• Supplied passage:
Funnity (and perhaps frustratingly), the one-line computation ignoring all sorts of pathologies gives exactly what Valter also gets with a much more complicated analysis (except that all of us seem to have forgotten that $p = -\mathrm{i}\partial_x$, not $p = \partial_x$ :P)
 
7:51 PM
@ACuriousMind Well there's a reason people use the lazy hack solutions
They usually work
 
@EmilioPisanty "Very hard"? The answer there says "It can be completely solved with relatively elementary mathematical techniques."! ;)
 
$f'$ as the division of $df$ by $dx$ almost always works!
 
8:32 PM
@Slereah that notation is a sin
don't let the physicists win Slereah
 
"sin" is a notation for "sine" :P
1
Q: How to conceptualize Newton's apple?

• Exercise instructions:
Extend the physics chat log above, picking up right after its final line.

• Dataset extract:

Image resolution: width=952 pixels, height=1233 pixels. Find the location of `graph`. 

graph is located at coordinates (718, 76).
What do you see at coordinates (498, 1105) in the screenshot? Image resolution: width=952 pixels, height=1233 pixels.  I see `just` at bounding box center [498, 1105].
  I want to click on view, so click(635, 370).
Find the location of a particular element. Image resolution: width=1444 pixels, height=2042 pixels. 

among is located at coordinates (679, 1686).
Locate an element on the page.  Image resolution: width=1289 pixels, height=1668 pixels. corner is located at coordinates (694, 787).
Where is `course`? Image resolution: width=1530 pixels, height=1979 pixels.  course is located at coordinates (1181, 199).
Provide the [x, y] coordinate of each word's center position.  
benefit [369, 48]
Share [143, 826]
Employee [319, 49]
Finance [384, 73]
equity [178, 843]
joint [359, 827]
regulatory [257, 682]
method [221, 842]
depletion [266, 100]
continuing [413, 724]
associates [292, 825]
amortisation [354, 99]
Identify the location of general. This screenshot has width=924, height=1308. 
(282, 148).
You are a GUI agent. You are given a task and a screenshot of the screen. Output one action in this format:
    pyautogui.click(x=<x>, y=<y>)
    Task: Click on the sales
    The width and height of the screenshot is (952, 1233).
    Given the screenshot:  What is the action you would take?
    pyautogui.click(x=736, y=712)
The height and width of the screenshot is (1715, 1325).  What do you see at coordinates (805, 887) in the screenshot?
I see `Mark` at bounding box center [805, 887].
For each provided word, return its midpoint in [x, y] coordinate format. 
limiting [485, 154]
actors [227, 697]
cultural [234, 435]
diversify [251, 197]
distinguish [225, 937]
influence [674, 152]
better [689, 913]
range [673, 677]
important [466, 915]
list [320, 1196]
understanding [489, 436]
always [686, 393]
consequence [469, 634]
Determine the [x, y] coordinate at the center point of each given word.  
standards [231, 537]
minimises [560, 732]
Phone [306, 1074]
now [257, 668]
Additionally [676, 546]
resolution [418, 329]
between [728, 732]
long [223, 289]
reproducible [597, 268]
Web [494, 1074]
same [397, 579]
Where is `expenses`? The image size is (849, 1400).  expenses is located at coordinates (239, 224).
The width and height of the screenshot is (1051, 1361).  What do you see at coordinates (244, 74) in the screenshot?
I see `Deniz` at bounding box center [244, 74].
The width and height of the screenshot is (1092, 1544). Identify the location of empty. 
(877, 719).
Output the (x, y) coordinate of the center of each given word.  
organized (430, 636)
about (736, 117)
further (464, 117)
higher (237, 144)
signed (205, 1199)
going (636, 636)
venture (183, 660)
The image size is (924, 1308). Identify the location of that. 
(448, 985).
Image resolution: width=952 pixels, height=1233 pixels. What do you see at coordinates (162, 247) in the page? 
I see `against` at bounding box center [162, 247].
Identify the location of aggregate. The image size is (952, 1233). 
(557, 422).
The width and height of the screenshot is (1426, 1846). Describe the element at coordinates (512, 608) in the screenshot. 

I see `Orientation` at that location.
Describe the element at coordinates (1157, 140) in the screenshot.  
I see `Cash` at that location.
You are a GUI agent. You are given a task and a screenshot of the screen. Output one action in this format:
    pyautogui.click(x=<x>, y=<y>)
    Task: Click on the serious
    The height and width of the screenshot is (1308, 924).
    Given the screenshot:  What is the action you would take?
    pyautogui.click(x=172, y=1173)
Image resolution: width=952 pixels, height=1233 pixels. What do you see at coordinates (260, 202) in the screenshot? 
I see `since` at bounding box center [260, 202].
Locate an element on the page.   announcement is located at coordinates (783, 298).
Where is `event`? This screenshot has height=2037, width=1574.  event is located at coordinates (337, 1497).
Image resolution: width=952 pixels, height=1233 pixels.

• Exercise answer:
SermoI have no physics background, which is the genesis of my question. In pop-science, it is frequently mentioned that Newton's apple didn't fall toward his head, but rather that his head came up and smacked the apple. Or, put another way, if you jump out of a window, you don't crash into the Earth...

 
9:27 PM
@ACuriousMind the fact that it's easy for V Moretti doesn't mean it's easy for the rest of us, let alone a QM beginner
 
@EmilioPisanty reminds me of a classic line from Jackson: “the algebra is tedious but straightforward”
Aka pages of work
 
I bet that Newton's apple question goes HNQ.
 
I may try my hand at that problem (the xp+px one, not the HNQ-bait)
I wonder how horrible the propagator is...
 
@PM2Ring ugh
 
9:42 PM
@EmilioPisanty Agreed. If it does hit the HNQ, we can flag it for removal, on the grounds that it's click-bait.
 
Better yet, you could edit the title to not be click-bait!
I'm afraid I understand the confusion at the heart of the question so little that I can't come up with any title that actually represents it.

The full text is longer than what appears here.